---
name: security-posture
description: Quick security posture assessment — scorecard with grade, coverage status, and top recommendations
---

# Security Posture

Quick security scorecard — grade, coverage, top recommendations. Deterministic scanner, <2 sec.

## Step 1: Resolve Plugin Root

Plugin root = the directory containing `plugin.json`, found by searching up from this file's location.

## Step 2: Run Scanner

```bash
node <plugin-root>/scanners/posture-scanner.mjs $ARGUMENTS
```

If `$ARGUMENTS` is empty, scan the current working directory.

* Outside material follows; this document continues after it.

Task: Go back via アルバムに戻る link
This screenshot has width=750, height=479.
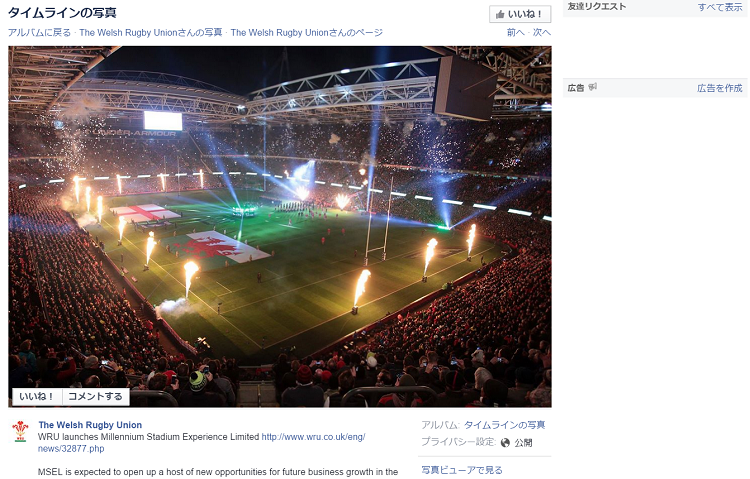Action: tap(39, 33)
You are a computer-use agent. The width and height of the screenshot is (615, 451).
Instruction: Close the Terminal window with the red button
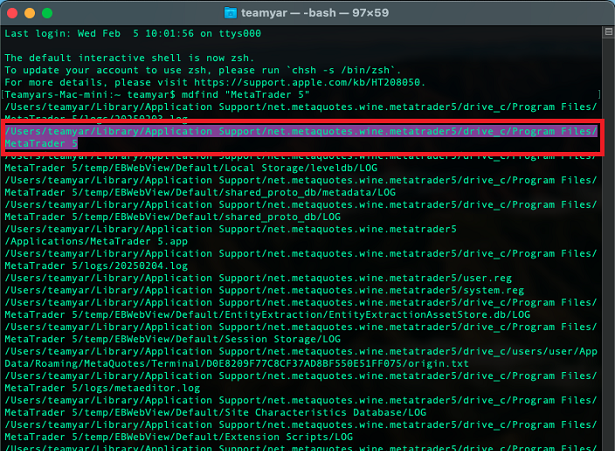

Parse the JSON output: `scoring.grade` (A-F), `scoring.pass_rate`, `risk.score` (0-100), `risk.band`, `risk.verdict`, `categories[]`, `findings[]`, `counts`.

## Step 3: Format Scorecard

```
# Security Posture — [project name]

| Field | Value |
|-------|-------|
| **Grade** | [A-F] |
| **Risk Score** | [N]/100 ([band]) |
| **Verdict** | [verdict] |

## Category Scorecard

| # | Category | Status | Findings |
|---|----------|--------|----------|
[one row per category, status as PASS/PARTIAL/FAIL/N-A]

## Top Findings

[List critical and high findings with title and recommendation]

## Quick Wins

[List low-effort fixes from findings]
```

## Step 4: Closing

- Grade A/B: "Posture solid. Re-run after major changes."
- Grade C: "Run the audit skill for detailed findings."
- Grade D/F: "Significant exposure. Run audit before production use."